**Provided material:**
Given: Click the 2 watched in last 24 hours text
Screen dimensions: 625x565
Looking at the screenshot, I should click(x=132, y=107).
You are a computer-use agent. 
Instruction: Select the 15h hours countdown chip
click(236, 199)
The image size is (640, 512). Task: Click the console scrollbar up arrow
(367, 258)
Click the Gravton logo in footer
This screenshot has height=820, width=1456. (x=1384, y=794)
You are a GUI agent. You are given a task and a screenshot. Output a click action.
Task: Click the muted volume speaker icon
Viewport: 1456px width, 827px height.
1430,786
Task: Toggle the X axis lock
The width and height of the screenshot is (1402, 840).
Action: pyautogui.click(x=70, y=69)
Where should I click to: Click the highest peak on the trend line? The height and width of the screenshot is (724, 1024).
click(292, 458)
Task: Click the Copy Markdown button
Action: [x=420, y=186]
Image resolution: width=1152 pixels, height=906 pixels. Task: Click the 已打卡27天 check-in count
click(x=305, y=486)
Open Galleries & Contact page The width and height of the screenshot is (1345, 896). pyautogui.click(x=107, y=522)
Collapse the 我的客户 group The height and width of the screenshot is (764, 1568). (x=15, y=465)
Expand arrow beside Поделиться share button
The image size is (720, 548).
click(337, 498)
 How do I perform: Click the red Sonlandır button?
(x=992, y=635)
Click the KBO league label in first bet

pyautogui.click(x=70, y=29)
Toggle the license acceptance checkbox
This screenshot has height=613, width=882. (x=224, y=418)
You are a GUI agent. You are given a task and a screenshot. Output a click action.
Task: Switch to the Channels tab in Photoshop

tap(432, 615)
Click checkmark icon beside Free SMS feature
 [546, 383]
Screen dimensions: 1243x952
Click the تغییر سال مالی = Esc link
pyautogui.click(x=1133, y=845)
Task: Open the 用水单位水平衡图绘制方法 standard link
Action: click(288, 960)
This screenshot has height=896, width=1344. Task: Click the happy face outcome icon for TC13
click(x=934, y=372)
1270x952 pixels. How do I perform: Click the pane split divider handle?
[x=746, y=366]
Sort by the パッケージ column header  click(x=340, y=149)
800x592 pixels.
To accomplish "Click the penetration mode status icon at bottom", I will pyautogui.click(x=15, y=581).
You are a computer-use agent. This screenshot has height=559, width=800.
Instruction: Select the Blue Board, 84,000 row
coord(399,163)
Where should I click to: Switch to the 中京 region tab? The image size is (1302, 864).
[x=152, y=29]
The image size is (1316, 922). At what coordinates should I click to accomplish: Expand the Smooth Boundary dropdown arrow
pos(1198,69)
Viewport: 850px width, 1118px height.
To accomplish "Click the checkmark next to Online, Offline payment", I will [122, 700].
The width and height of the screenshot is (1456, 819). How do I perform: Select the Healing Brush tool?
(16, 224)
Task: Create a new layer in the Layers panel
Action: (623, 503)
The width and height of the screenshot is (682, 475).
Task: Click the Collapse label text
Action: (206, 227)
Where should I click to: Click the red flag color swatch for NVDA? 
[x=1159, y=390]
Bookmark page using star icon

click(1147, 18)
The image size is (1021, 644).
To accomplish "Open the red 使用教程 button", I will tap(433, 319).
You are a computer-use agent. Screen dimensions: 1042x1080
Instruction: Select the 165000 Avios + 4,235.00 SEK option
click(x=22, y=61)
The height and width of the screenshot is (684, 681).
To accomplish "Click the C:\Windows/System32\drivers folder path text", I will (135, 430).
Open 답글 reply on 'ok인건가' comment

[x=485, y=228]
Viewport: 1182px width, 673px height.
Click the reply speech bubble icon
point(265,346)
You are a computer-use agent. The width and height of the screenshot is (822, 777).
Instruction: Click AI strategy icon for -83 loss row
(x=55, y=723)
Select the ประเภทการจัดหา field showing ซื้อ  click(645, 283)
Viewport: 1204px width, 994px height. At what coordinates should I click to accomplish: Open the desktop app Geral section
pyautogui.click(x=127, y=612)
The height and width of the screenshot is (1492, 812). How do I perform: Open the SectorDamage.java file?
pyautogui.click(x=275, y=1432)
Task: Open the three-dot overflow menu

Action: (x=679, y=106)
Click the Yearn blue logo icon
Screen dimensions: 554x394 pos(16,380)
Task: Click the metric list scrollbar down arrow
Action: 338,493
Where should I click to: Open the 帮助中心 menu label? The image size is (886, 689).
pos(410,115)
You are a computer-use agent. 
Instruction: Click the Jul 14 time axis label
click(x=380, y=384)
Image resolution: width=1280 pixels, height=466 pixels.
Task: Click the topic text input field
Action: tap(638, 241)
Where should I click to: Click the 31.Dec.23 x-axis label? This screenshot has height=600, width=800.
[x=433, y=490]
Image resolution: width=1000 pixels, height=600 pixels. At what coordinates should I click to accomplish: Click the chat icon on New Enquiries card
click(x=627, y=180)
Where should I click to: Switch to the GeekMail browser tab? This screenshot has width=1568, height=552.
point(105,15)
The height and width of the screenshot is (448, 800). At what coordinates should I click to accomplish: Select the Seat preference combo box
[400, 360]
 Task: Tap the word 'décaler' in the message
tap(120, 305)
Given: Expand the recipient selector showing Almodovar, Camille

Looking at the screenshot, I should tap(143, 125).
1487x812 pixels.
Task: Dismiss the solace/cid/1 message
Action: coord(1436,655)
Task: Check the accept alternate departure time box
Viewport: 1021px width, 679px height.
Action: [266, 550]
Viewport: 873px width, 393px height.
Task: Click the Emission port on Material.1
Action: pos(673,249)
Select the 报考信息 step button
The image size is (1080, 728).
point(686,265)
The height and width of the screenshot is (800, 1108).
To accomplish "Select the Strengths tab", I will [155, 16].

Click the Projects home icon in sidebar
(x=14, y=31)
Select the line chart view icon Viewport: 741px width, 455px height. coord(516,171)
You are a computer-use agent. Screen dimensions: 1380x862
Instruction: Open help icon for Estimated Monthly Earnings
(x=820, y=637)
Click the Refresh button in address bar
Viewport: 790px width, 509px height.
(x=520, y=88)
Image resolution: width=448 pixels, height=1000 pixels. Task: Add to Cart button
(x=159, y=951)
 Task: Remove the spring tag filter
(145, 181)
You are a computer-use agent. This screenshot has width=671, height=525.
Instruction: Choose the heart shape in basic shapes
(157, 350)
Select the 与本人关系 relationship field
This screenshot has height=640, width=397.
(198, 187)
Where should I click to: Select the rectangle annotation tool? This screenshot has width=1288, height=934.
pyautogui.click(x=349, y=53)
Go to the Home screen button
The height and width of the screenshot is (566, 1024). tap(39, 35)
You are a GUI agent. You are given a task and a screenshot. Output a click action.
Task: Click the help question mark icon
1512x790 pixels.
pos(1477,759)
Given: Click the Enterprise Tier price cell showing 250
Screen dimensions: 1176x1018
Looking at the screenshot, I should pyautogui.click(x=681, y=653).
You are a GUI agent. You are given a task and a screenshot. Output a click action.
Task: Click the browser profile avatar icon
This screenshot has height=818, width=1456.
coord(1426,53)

**Your goal:** Show each line from the rows above that contains the word "message", copied in full.

**Written response:**
 Task: Tap the word 'décaler' in the message
Task: Dismiss the solace/cid/1 message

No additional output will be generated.